L’Isle Revisited 29 Aug 2024

The good weather in August continues so it was time to head up the Jura again from L’Isle (previously 16 Sept 2021), this time without cold rain and hypothermia.

Attending Messrs Hempstead and Rocco, Mark2ts, Finkelstein, Neivens and for lunch only, Mr R Saynor. No Kobie, as I had booked a table in the Buvette de Châtel for lunch.

This next bit was copy pasted from the 2021 Blog.

Starting team inside the Château grounds.
The Château after the hike, with Brocante show evident

It was indeed going to be a warm day, and for a 750m denivellation, we were going to sweat our way up. Happily most of the ascent was in the shade.

We passed by the château and it’s about-to-open Brocante in the grounds, some old and slow moving items there too.

The early part starts from 660m gently and gradually rises up, after 7.5km to the summit plateau. A long hike that for opposite reasons from 2021 we found quite trying.

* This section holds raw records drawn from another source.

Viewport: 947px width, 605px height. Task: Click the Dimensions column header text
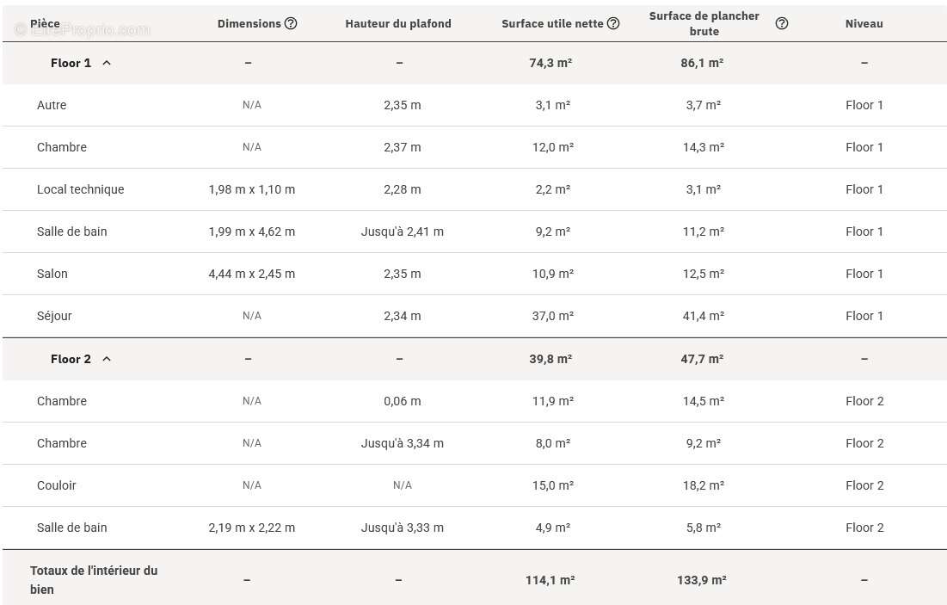[x=249, y=23]
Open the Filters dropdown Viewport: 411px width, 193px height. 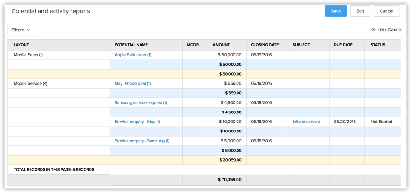(21, 30)
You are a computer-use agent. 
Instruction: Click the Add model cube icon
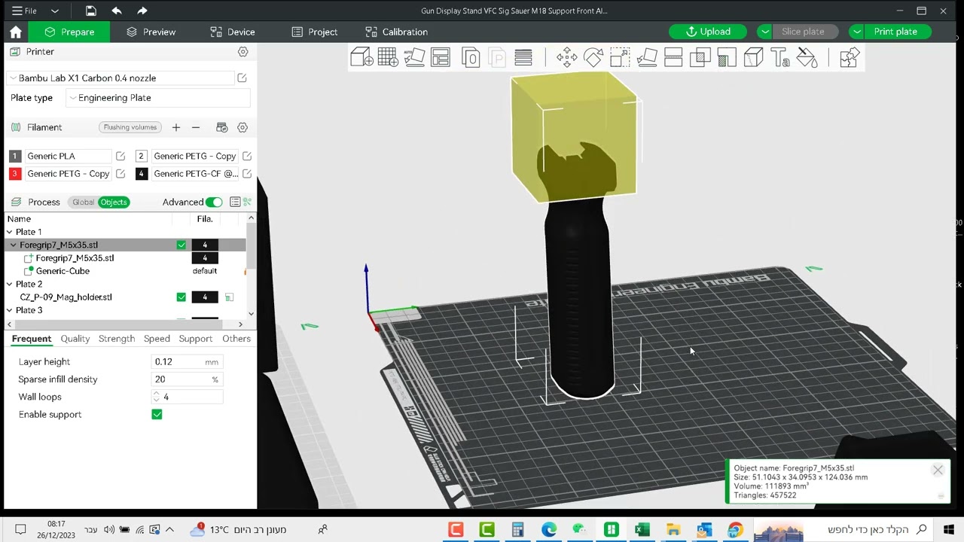tap(362, 58)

Starting out up past the Source of La Venoge. Aming for the green hilltop.
Passing natural hazards

We were making steady progress and not hanging about at all. In fact we arrived 30 minutes before the 1pm time of the table I had booked.

On the way up we traversed a short stretch of road, carrying a number of cars full of folk going up to eat at the Buvette. It was going to be busy up there.

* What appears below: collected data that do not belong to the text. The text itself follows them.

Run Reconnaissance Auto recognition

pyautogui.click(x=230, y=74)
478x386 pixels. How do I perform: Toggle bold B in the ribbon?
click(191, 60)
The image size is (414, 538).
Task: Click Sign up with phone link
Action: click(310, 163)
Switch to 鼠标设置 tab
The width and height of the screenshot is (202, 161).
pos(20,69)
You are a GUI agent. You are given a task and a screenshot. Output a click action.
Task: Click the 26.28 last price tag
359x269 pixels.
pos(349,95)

The final field, Andrew going strong this time

At the Buvette (1395m) we were uplifted by the beaming smile of Richard who had been hoping to hike down to meet us, and only slightly disappointed that we were early. No worries we were soon ensonced at a corner table and supplied with beers from the friendly waitress.

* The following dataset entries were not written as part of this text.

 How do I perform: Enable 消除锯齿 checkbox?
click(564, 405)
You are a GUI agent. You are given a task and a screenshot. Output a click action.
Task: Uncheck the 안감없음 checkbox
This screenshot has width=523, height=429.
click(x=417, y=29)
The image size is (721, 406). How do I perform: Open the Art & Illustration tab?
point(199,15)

Refills arrived before the food – Service dix points !!!
Leading to happily rehydrated Gintlemen
Excellent cuisine too!
Wet shirt brigade, we were soaked – slightly differently from the soaking in 2021
Healthy choice lunches for some
Using my selfie stick, from Temu

The food was great (well my En-croute-with an egg was), the beers too, and we had no need for desserts, only coffee. Some chf 35 per head – good for Switzerland.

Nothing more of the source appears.